The World No. 4 missed just one fairway and gained more than a shot off the tee around TPC River Highlands, using a new Ping G430 LST driver for the first time.
It’s just one round, but Fitzpatrick’s mid-season search for a new gamer might be finally be over, and after his round, he dove into what that process was like.
“It’s not as straightforward as everyone thinks,” he said Thursday.
Two months ago, Fitzpatrick was the hottest golfer on the PGA Tour, having won three tournaments in just over a month and helped his brother earn PGA Tour membership while doing it.
Then his driver, a Titleist GT3, cracked just before the start of his next event at the Truist Championship.
Entering that week, Fitzpatrick was 12th on the PGA Tour in SG: Off-the-Tee. He lost more than a stroke off-the-tee that week at Quail Hollow and lost strokes in the category in two of his next four events, falling to 46th. After winning three of four starts from March to the end of April, Fitzpatrick’s results since his driver broke were T52, T14, T36, 2nd and 22nd.
“If you look at my off the tee from then, it’s quite telling that obviously there was something in that driver that was helping me out and I struggled to find one since,” he said Thursday.
Fitzpatrick tried a new GT3 head and then later an updated Titleist GTS2 at the Memorial, but nothing seemed to replicate what he had with his gamer.
“Through unbelievable effort from the staff at Titleist,” Fitzpatrick, a gear-free agent aside from his putter deal with Bettinardi, added. “You know, it’s nothing against those guys, but just for whatever reason, there hasn’t been one that’s kind of managed to suit my eye, I guess, and kind of match my swing intentions.”
This week at Travelers, Fitzpatrick tried a number of new drivers from other manufacturers and didn’t seem to make a decision on the new 430 LST until late on Wednesday afternoon.
At TPC River Highlands, the 2022 U.S. Open winner tested both Ping’s G430 LST and the newer G440 LST drivers, Ping’s Kenton Oates told GOLF.
“Right away the 430 provided the launch and spin Matt was looking for,” Oates said. “We then focused on getting the right setting to maximize center contact.
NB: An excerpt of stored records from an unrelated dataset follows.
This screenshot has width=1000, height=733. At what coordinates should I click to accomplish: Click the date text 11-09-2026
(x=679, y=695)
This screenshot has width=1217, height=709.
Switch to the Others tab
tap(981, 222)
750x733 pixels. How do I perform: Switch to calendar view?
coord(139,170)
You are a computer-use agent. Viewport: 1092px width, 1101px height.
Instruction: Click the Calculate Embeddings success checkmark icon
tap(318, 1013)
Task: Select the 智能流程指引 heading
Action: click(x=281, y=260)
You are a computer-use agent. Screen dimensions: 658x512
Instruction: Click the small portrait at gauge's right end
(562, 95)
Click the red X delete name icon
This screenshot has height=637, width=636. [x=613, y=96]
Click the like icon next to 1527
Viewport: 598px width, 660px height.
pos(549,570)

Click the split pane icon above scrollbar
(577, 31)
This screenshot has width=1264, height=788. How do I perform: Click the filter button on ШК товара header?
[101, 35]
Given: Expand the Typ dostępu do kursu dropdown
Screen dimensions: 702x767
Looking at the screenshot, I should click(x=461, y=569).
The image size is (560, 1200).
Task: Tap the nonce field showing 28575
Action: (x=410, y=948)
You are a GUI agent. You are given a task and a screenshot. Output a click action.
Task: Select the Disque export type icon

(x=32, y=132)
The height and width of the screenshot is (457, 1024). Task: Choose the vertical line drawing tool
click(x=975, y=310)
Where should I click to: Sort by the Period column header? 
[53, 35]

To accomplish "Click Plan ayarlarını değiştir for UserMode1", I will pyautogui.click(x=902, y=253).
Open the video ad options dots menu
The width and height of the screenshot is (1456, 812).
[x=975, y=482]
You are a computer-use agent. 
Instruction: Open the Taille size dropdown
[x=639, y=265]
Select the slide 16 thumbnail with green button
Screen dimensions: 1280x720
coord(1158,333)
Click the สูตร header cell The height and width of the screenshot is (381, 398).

We found this in the neutral dot setting.”
Once contact was set, the next piece of the puzzle was the crucial one for Fitzpatrick.
“When you fit a golf club, everyone has tendencies, and not to bore everyone, but my tendency is like I like clubs or a driver with the CG closer to the heel,” he explained Thursday, certainly not boring any passionate gearheads. “That’s kind of where I’ve lived for basically my whole career. And certain golf clubs are, like, made without that. Just the box one, the one you buy off the rack might have it on the toe side, which if you gave that to me I would hit it 500 yards right or whatever it is.”
Fitzpatrick hits a pull-draw off the tee and hates to see the golf ball go right. To help that, almost all of his drivers throughout his career have been heel-weighted to allow the club face to close more easily.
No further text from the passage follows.